→ **PROBLEM**
The answer should be each line from the entries below that has the word "agent" in it.

→ **Saved entries**

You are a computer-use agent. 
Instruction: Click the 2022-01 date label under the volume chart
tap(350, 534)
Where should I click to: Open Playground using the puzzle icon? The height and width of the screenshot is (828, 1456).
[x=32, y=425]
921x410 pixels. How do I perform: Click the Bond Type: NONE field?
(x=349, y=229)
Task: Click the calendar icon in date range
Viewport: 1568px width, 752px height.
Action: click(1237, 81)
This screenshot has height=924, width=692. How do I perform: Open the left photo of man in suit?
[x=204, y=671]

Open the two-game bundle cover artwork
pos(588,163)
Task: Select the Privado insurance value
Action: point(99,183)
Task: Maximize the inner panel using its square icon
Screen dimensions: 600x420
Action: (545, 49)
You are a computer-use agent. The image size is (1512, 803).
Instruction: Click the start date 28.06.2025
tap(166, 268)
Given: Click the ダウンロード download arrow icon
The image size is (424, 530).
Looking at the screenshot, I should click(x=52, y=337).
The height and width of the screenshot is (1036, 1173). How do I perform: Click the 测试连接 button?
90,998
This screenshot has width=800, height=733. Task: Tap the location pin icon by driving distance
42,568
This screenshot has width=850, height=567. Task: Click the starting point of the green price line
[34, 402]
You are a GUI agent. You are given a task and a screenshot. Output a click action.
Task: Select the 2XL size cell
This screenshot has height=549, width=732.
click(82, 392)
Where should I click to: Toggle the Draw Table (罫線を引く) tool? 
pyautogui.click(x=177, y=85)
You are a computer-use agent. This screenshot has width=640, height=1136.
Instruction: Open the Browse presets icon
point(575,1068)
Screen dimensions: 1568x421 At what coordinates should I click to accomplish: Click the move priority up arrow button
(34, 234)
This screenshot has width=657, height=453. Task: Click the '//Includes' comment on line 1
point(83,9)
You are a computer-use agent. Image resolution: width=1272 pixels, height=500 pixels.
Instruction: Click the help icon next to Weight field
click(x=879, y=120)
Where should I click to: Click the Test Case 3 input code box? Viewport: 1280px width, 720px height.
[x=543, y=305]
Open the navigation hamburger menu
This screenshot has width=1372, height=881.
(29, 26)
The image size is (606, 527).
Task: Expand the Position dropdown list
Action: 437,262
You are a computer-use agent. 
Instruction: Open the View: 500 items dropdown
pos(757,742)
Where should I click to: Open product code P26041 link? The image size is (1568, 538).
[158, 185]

→ **RESULT OF THE TASK**
You are a computer-use agent. 
You are a computer-use agent. The image size is (1512, 803).
You are a GUI agent. You are given a task and a screenshot. Output a click action.
You are a computer-use agent. This screenshot has width=640, height=1136.
You are a computer-use agent. Image resolution: width=1272 pixels, height=500 pixels.
You are a computer-use agent. 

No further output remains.